Momentum is building to make Prior Lake the next Twin Cities suburb to enact a "social host" law, making people criminally liable when minors are allowed to drink alcohol at their homes.

A community task force examining a range of threats to public safety has decided that drugs and alcohol are among the most urgent -- and has listed a new law targeting social hosts as one of the most useful responses.

"Kids won't say where they got the alcohol," Prior Lake Police Chief Bill O'Rourke told members of the City Council Monday night. "And unless we or someone witnesses it, the charge won't stick. With 'social host,' whether you provided it or not, if it happens in your house, and you knew it, you should be responsible to do something about it."

Echoing concerns raised in other communities that have taken up the topic, Council Member Steve Millar said he supports the idea but wants to "be careful how it is used. How do you prove a parent is aware?

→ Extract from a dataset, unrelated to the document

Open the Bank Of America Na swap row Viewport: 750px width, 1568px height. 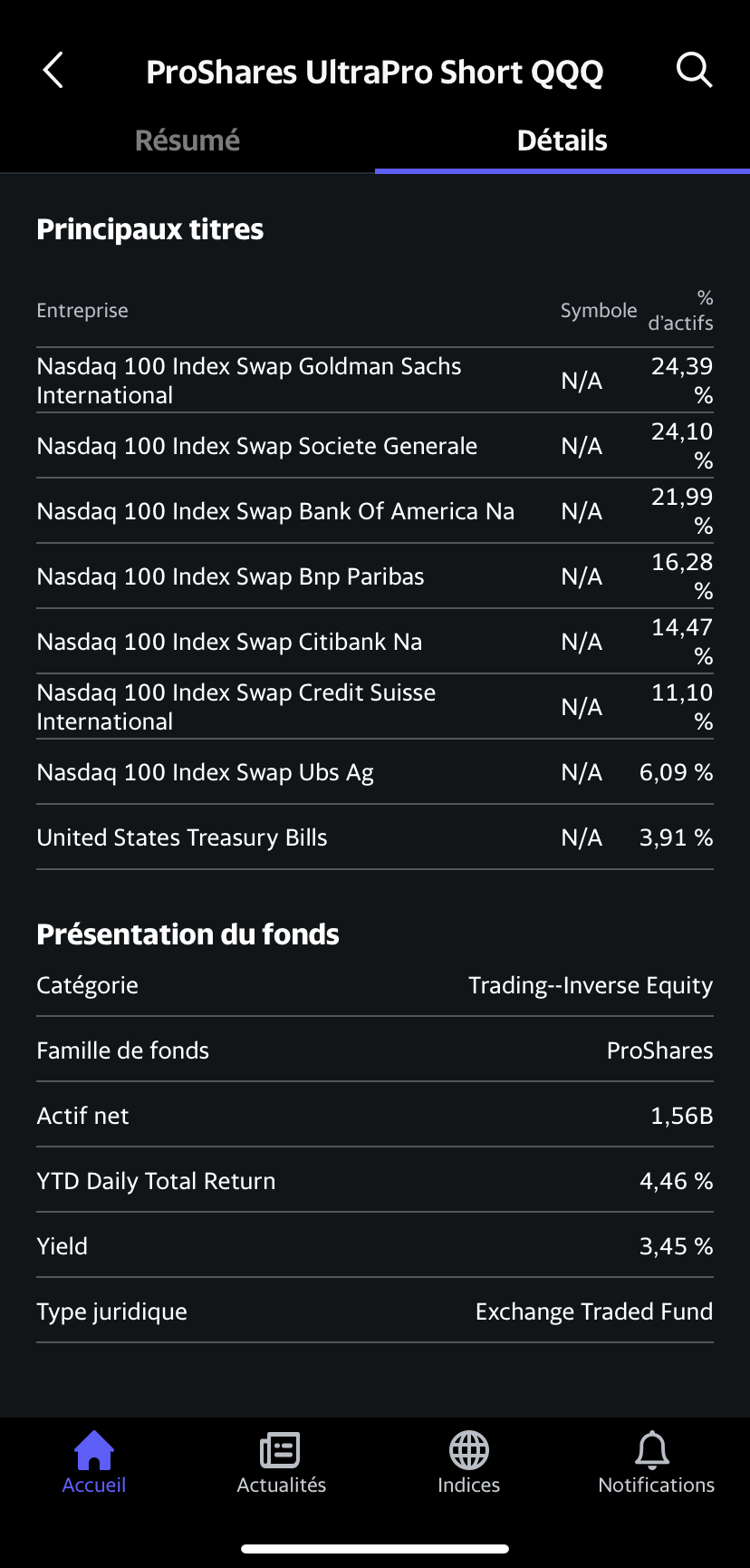275,511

They could be upstairs sleeping."

Scott Knight, chief of police in Chaska, the community that pioneered the concept in the Twin Cities last September, said in an interview that Chaska has pursued at least a dozen cases since then. But they have not taken the form that many people might assume.

Although the law is sometimes described as being aimed at parents, he said, in reality only one parent -- a stepfather -- has been targeted in Chaska. Otherwise, "It's been kids, or some knuckleheaded 21-year-old who says, 'Bring the stuff to my apartment!'"

The stepfather, he said, wound up pleading guilty, partly because the teens involved admitted his role, and partly because "we had him on video, in the store, buying it -- there was not a whole lot to contest," Knight said. "But the mom truly did not know and was not charged.

The law is useful to police, he said, because "no law addresses the person who provides the venue. Someone says, 'Come over, use my place, but you got to bring whatever.' Pretty soon the noise leads to police being called, but because the host says 'they brought it all,' you're free -- you didn't do any of that."

After an initial surge of interest, relatively few Minnesota communities have enacted similar laws.

But advocates are doing their best to promote the idea: The nonprofit Minnesota Institute of Public Health, for instance, has invited Chief Knight to address a December conference called "Shutting Off the Tap to Teens."

Prior Lake Mayor Jack Haugen raised the issue in his community late last year. But in the end he agreed to refer it to the newly created task force, which plans to examine a range of threats to public safety in the wake of news last fall that the city was about to become home to a Level Three sexual predator.